> EXCERPT:
----------------------------------------

Must-have item: There were so many! My advice is for our customers to find the pieces from the trends above that suit them the most and that they love the most from the brands that suit their personal style.
General comment on the season: As we saw in the men’s fall 2024 shows in January, Milan’s main trends seem largely unified across the majority of our brand partners: addressed and delivered in their own unique way but within a defined set of major trends, which sets the stage for a balanced season ahead.
Rickie De Sole, women’s fashion director at Nordstrom
Favorite collections: Bottega Veneta, Prada, Gucci, Brunello Cucinelli, Max Mara.
Best presentation concept: Glenn Martens’ masterful democratic and voyeuristic approach to sharing the latest Diesel collection with the world.[…]The Diesel show had a sense of excitement, inclusivity and daring experimentation.
Trendspotting: There were exciting fabrications and extreme texture all over the runways in Milan. Marni’s painterly impasto pieces, Diesel’s shaggy, Komondor-esque washed wools, Missoni’s full-body pom-poms, Gucci’s crystal knits, Etro’s marled intarsia knits and velvets, Bottega’s red knit column dress exploding with fringe, and on. The season’s great coat story continues with highlights including Tom Ford peacoats, Prada split coats with unexpected silk backing, sequin outerwear at Gucci and boldly belted at Ferragamo. Earthy tones like browns, moss olive, and hunter green were a nice addition to the current and past few seasons’ bold reds and inky blue-black. It rounds the color palette out with some softness.
Must-have items: Bottega Veneta’s oversize shoulder bags and the new “intrecciato” sardine clutch — an outfit completer that brings an element of craftsmanship and whimsy. Gucci’s statement-making coat that was dripping with paillettes and studded with crystals. The Prada satin pointy midheels add a jolt of vibrant color to a person’s everyday uniform.
General comment on the season: Milan’s best moments took a second to register and brought unexpected joy to the senses. Catching the fiery explosion of fringe turning the corner at Bottega Veneta or getting a glimpse of the tonal fringe Gommino sole at Tod’s, the bold colors at Prada with soft folds of velvet swirling ‘round the head. When we saw it, we felt it — and we loved it. There was also a warm sophistication. This is a sense of refinement hugged by nostalgia. When things showed up sleek and chic, there was nothing severe about it. Instead, Milan’s wardrobing will bring a familiar ease with poise to the everyday.

----------------------------------------

> EXTRACTED MATERIAL:
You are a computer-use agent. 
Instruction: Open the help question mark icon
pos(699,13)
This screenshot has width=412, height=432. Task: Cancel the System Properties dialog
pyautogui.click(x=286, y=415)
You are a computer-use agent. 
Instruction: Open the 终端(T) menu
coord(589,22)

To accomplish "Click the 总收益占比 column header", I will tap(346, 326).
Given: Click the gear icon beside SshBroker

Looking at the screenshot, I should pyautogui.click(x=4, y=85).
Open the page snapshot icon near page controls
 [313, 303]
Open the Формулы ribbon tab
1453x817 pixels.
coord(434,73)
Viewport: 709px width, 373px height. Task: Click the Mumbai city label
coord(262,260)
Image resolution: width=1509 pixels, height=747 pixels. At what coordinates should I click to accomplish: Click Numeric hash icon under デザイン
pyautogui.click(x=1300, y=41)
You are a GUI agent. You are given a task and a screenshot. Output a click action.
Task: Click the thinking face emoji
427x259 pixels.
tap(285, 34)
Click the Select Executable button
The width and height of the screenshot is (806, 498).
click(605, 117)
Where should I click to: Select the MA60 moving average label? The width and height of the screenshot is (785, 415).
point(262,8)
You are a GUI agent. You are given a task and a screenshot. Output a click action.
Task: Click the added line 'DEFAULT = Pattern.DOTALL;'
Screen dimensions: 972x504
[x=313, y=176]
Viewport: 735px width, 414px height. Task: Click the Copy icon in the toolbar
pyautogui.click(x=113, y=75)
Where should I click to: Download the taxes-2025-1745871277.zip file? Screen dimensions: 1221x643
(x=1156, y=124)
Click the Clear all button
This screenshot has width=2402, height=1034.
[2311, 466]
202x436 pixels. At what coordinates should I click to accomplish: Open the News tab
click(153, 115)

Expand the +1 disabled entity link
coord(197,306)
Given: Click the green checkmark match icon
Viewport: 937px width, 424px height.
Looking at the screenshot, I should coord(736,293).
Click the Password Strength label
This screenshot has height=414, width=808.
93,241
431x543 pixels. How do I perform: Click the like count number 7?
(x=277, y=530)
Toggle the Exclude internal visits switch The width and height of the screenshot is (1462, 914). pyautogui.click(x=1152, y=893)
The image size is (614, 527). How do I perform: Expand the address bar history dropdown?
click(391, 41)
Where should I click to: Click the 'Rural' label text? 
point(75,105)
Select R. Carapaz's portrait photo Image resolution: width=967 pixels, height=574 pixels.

----------------------------------------

> PARTS OF THE EXERCISE:
[1] According to the Milan fashion commentary, what position does Rickie De Sole hold?
[2] List every collection named under "Favorite collections" in the Milan fashion commentary.
[3] Carry the Milan fashion commentary forward, starting after its final sentence.
The rows are separate material from the Milan fashion commentary.

> RESPONSES BY TASK:
[1] Women's fashion director at Nordstrom.

[2] Bottega Veneta, Prada, Gucci, Brunello Cucinelli, Max Mara

[3]
Joseph Tang, fashion director at Holt Renfrew
Favorite collections: Matthieu Blazy at Bottega Veneta continues to take our customers on a journey that demonstrates the art of craft. Blazy has an incredible ability to heighten classic silhouettes through the use of texture and artisanal craftsmanship. Prada is always a standout collection from Milan that highlights the tension of masculine-inspired tailoring with Victorian-inspired silhouettes. The result is a romantic interpretation of the modern-day uniform. Matteo Tamburini’s debut collection for Tod’s beautifully expressed the message of Italian craftsmanship. With updated classic styles in shoes and accessories, there’s a clear focus on what the future holds for the brand.
Best presentation concept: Brunello Cucinelli always unites the fashion community, bringing inspirations of the collection to life with a retro-inspired café and a library full of books acting as the backdrop for the collection.
Trendspotting: Outerwear was shown in all variations on the Milan runways. Standouts were the wool felted variations from Tom Ford, Ferragamo and Bottega Veneta. Shaggy shearlings were front and forward at Max Mara, Loro Piana and Fendi. Gucci showcased a flavor of coats for everyone.
Rich shades of merlot continue to come through the collections paired with autumnal khaki greens, navy, and pops of bright red seen best at Tod’s, Fendi and Loro Piana.
Artisanal knit layering was seen from Brunello Cucinelli, Bottega Veneta and Gucci. The twinset is back and reinterpreted in couture like silhouettes and luxurious knit weaves.
In accessories, the slingback pump makes a comeback, seen best from Prada. Gaiter-inspired thigh-high boots are also showing up in a big way. Small bowling bags are emerging as a must-have shape — we loved the Tod’s version. And if there’s one accessory to don this fall, it’s a hat, with the cloche being the key shape.
Must-have item(s): Over-the-knee boots from Gucci; Opera knit from Brunello Cucinelli; Tod’s fringed drivers; Loro Piana ski; a colored twinset from Prada; Tom Ford leather peacoat; Etro printed knit dress; Ferragamo Hug Bag in wool felt; Bottega Veneta trenchcoat in a notebook print.
Roopal Patel, senior vice president, fashion director at Saks
General comment on the season: Milan flipped the switch and put fashion back at full speed. This week delivered a stellar lineup of collections with new energy, vision and language. It’s setting a new direction and breaking from the past, which is not easy to do with a new group of creative voices such as Matthieu Blazy for Bottega Veneta, Sabato De Sarno for Gucci, Peter Hawkings for Tom Ford and Maximilian Davis for Salvatore Ferragamo.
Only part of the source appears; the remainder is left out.